Minimum Wage Raises and Unemployment
A number of states have raised their minimum wages with the start of the new year, rekindling a debate over whether such wage hikes reduce poverty or increase unemployment.
The federal minimum wage is $7.25. D.C.’s minimum wage is one of the highest in the nation, at $8.25 an hour. Only Vermont, Oregon and Washington have higher minimum wages.
Some pro-business groups and economists argue that high minimum wages discourage employers from hiring workers. Unemployment is high in D.C. neighborhoods that are home to many low-skilled workers, the kind of workers who typically take minimum wage jobs. Do you think lowering the minimum wage would get more people hired?
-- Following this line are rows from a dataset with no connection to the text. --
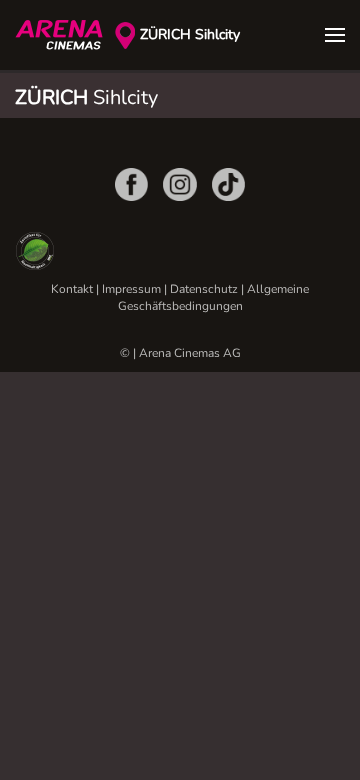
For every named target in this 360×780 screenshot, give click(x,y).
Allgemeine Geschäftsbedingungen (214, 297)
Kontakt (72, 289)
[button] (335, 35)
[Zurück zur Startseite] (65, 35)
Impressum (131, 289)
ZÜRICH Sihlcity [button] (190, 34)
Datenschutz (204, 289)
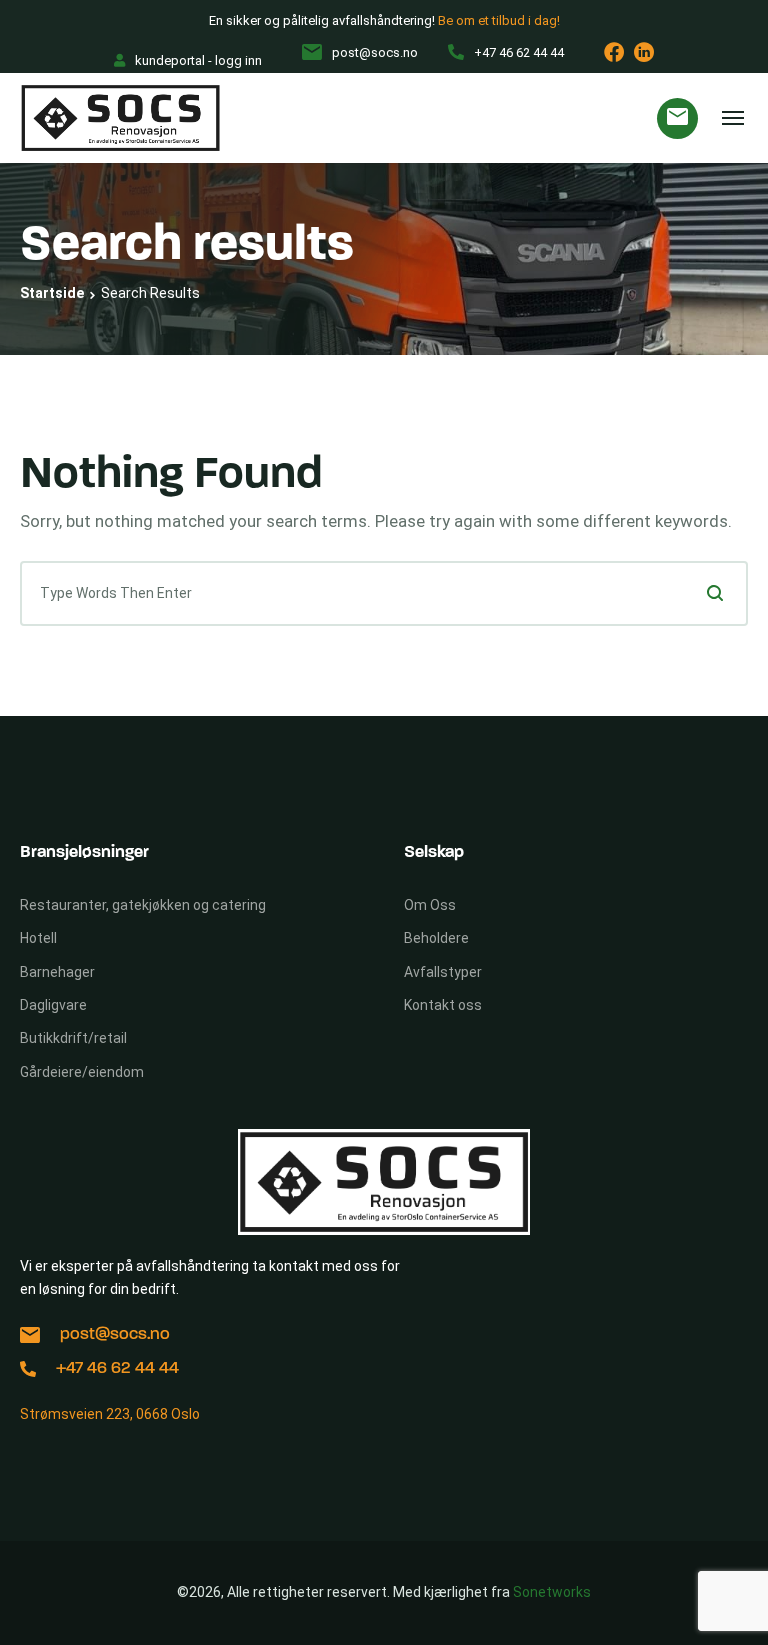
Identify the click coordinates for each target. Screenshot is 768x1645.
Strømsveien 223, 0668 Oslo (110, 1414)
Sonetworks (552, 1592)
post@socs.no (115, 1334)
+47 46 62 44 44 (117, 1368)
“I don’t think there’s any sensible economist who thinks you could double the minimum wage and not throw a lot of people out of work,” says David Neumark, director of the Center for Economics and Public Policy at University of California, Irvine. There is a debate, he says, over the effect of incremental raises for the small group of largely unskilled workers who earn the minimum wage.
“The consensus from a lot of studies I’ve surveyed — including my own — says that a 10 percent increase in the minimum reduces employment of those very low-skilled groups by about 1 to 2 percent,” he says.
Keep in mind, that’s 1 to 2 percent of the people earning minimum wage, and they make up only about 5 percent of the workforce nationally. So the job losses are pretty tiny.
Defenders of the minimum wage say it’s even less than that, pointing to a couple of recent studies that show zero net job loss. David Cooper, an analyst with the pro-labor Economic Policy Institute, says the minimum wage is especially necessary now.
“When you have lines of the unemployed around the corner looking for jobs, there’s no real pressure for employers to raise wages,” Cooper says.